Changing the Future for Black Journalists
In the United States, only about five percent of journalists are Black or African-American, according to Zippia.com.
Zaria Johnson, senior journalism major at Kent State University, is making history as the first Black female editor-in-chief of the Kent Stater and KentWired.com She is a fierce advocate for representation in Kent State Student Media and beyond.
Working with professor and newsroom adviser, Susan Kirkman Zake, Johnson has been involved with the Kent Stater since her sophomore year, where she held the position of assigning editor.

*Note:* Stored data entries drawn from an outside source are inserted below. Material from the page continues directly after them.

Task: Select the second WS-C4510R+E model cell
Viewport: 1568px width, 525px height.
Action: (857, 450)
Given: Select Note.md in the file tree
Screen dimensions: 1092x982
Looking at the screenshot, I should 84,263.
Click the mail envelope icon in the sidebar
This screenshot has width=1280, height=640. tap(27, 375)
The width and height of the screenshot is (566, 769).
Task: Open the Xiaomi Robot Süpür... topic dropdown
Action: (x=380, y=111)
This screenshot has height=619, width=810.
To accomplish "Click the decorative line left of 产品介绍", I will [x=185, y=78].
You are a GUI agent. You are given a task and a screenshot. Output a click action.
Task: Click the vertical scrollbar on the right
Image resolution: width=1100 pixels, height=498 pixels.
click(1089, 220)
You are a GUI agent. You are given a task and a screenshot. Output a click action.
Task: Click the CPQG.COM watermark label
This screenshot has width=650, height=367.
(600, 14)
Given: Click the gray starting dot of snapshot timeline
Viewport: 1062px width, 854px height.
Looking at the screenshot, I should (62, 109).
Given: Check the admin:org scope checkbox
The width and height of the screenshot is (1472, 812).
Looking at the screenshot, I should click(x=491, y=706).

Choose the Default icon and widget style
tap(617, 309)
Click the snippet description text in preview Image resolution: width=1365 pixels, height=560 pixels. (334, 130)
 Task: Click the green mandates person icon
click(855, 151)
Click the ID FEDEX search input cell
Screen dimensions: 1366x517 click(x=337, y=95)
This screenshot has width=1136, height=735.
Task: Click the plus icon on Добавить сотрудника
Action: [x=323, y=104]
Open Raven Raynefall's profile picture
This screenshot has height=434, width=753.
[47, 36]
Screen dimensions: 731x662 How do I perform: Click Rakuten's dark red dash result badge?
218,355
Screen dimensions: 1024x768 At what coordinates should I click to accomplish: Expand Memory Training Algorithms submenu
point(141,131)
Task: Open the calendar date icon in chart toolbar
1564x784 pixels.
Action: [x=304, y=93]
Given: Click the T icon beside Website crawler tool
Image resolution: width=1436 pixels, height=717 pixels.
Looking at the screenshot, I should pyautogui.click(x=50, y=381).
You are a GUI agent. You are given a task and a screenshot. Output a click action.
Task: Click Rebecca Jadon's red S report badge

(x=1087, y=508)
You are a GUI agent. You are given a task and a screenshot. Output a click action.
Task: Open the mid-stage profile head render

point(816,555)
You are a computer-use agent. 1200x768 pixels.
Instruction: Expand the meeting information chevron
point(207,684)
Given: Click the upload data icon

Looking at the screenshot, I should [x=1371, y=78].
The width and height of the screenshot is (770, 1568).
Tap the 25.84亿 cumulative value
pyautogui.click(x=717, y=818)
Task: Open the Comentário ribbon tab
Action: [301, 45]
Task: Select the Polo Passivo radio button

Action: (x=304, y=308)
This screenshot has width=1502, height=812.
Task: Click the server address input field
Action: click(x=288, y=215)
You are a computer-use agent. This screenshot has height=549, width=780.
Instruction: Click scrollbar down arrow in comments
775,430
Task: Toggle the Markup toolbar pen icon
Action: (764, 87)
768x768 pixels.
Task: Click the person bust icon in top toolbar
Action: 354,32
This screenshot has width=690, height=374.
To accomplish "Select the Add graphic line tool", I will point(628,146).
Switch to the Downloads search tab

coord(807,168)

“I did not think I was ready to be in charge because I have never held that position before,” Johnson said. “I felt like I wasn’t qualified for the job.”
Johnson overcame that fear with the encouragement from Zake, who urged her to take on the editor role. She went on to intern for The Land, a nonprofit news organization that focuses on neighborhoods in the Cleveland area.
She focused on environmental concerns in the area and interviewed people living in the neighborhoods. Johnson said it amazed her how little she really knew about the issues and events held in the place she has lived in her entire life.
“I have never known what is going on, and it was great to hear what people had to say to give them a voice,” Johnson said.
Johnson said she wants to focus on human rights journalism after college, fighting for equality for women, people of color and more basic rights. She is very passionate and advocates for the Black community and Black journalists.
Johnson knew she wanted to write about the injustices in the world after the death of Trayvon Martin in 2012. She was only 12 at the time.
“I remember seeing him on TV and thinking he looks like me, looks like my cousins, looks like my uncles, and for the first time I am seeing injustice unfold in front of my eyes,” Johnson said.
Johnson wants others to recognize the difficulties people of color may face growing up in predominately White areas.
“As the first Black female editor-in-chief of the Kent Stater, I want to be that representation for other Black children or Black girls,” Johnson said. “I want to be the inspiration and break down the barriers to show them that someone has already done the hard stuff before.”
As her time in college is coming to an end, Johnson leaves with advice for future journalists.
“Admit when you need help and ask questions,” Johnson said. “Not only in journalism but in life too, it is okay to not know everything.”